Thursday, October 29, 2009

If We Are Fighting a War Against Swine Flu--And We Are--Then We Should Look to Past Victories, For Both Inspiration and Guidance.


















Barack Obama and his administration are getting slapped around pretty hard on swine flu. Last night, ABC's "World News" featured a story alleging that the US Government was relying on obsolete vaccine-making technology, while this morning, front-page stories in The Washington Post and The New York Times highlight administration vulnerabilities. As the Times puts it in its lede: "A vaccine shortage is threatening to undermine public confidence in government, creating a very public test of Mr. Obama’s competence."

Ouch! And those doubtful feelings will be reinforced as the public processes the admission of HHS Secretary Kathleen Sebelius, who told the Times that she had been "naive" in thinking that the vaccine would arrive in necessary quantities.

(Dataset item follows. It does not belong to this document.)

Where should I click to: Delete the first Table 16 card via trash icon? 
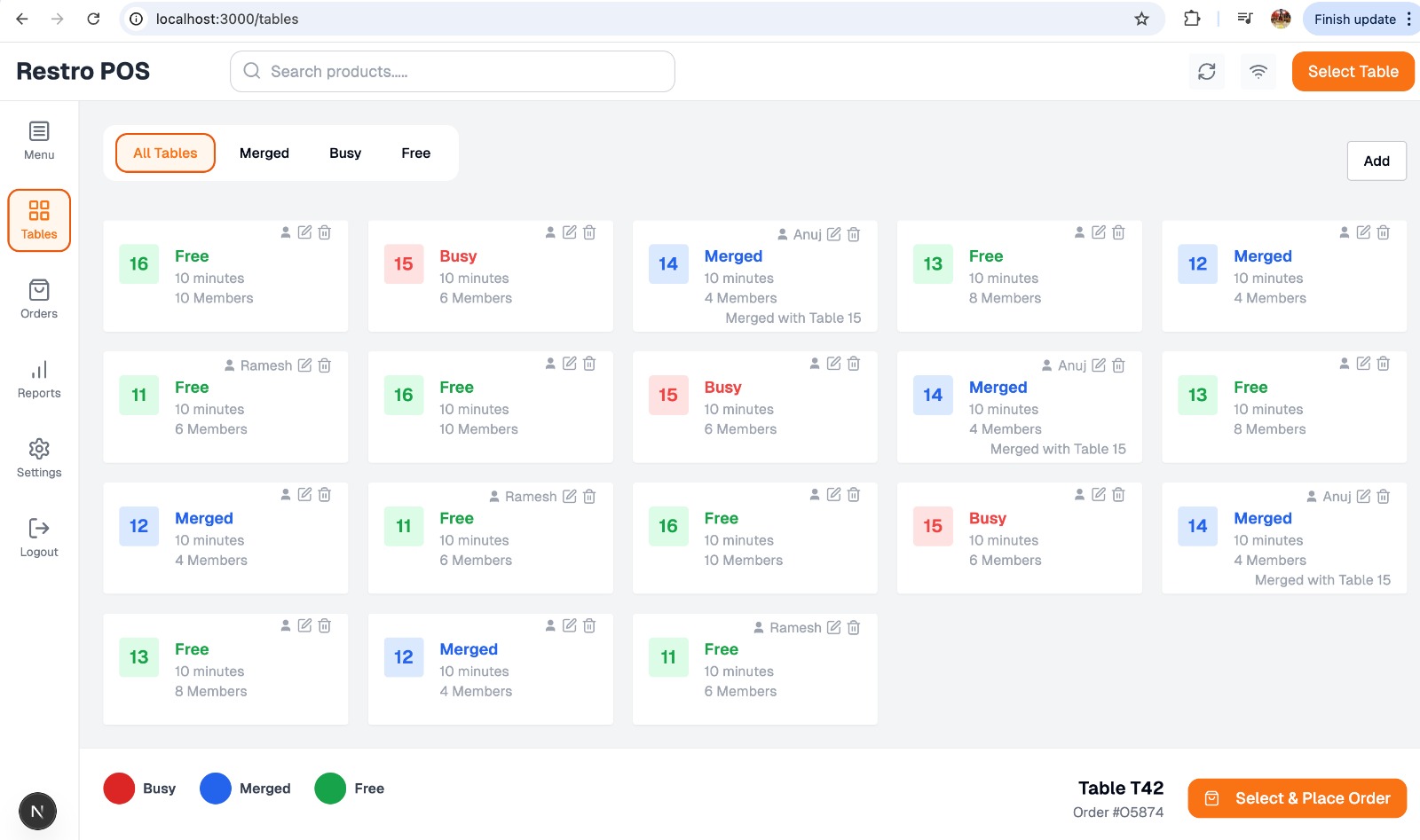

Conservative critics will ask, of course, what else the administration is "naive" about--including naivete about the ability of the government to make a complicated healthcare reform bill work. And conservative critics might further ask, "What if the same level of flu-SNAFU had occurred under George W. Bush, or any Republican president? Wouldn't the chorus of criticism be much louder?" Perhaps, but the blame-game is not the point of Serious Medicine Strategy.

What we are all looking for is better solutions. As argued here in the past, fatalism or nihilism toward public health is not an acceptable answer. As with any other kind of medicine, if the swine flu vaccine is not as good as it could be--not as available, not as effective, not as safe--the answer is to keep trying until it is as good and plentiful as it needs to be. We must be prepared to make changes, shift intellectual models, fire people--anything but give up the effort. Persistence. That's the only way anything gets done in this world.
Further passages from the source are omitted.